*What you have to do*:
The material below holds a span beginning at the line with "[combobox] (132, 85)" and ending at the line with "[Toggle mobile menu] (28, 29)". Quote that span exactly, both ends included, and only that span.

[Opening Records for this exercise section]

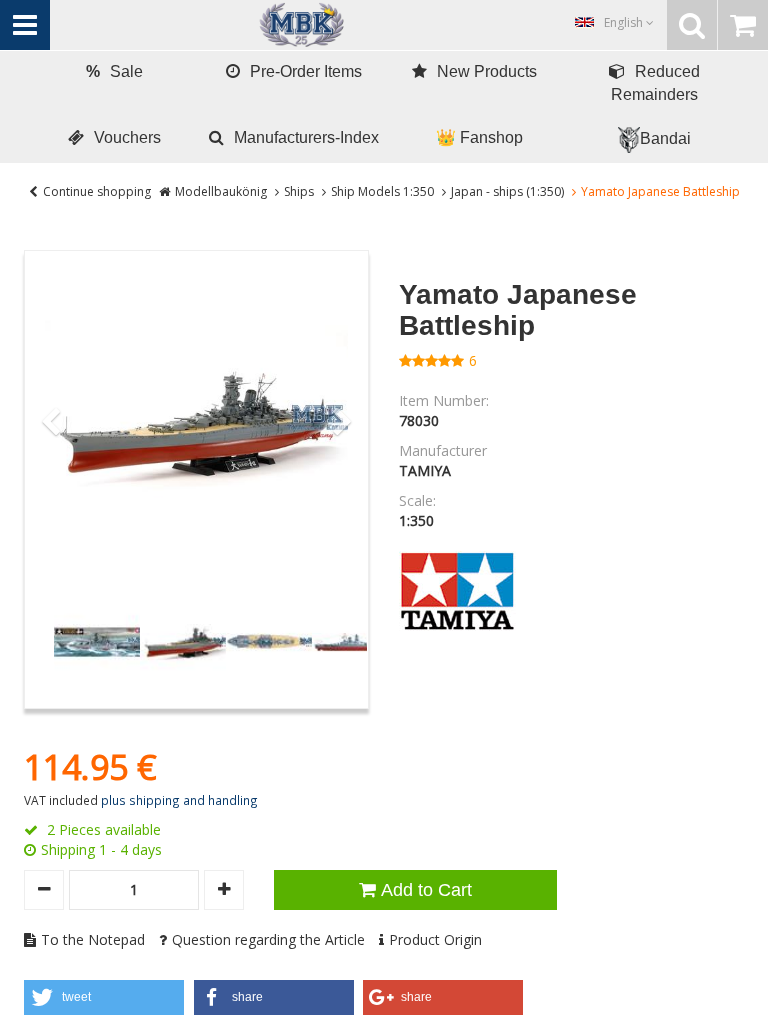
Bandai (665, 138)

[Closing Records for this exercise section]
[Opening Records for this exercise section]

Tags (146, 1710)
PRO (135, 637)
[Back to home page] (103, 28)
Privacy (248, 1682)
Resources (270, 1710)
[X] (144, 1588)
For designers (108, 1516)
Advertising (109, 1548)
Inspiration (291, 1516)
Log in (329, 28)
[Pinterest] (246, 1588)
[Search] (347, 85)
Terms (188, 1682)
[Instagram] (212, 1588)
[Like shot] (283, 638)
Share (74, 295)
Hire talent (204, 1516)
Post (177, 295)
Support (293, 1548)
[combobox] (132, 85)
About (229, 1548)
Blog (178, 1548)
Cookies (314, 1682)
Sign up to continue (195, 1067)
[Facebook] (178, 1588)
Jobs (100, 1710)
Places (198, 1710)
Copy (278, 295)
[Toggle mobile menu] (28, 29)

[Closing Records for this exercise section]

*Output of the exercise*:
[combobox] (132, 85)
About (229, 1548)
Blog (178, 1548)
Cookies (314, 1682)
Sign up to continue (195, 1067)
[Facebook] (178, 1588)
Jobs (100, 1710)
Places (198, 1710)
Copy (278, 295)
[Toggle mobile menu] (28, 29)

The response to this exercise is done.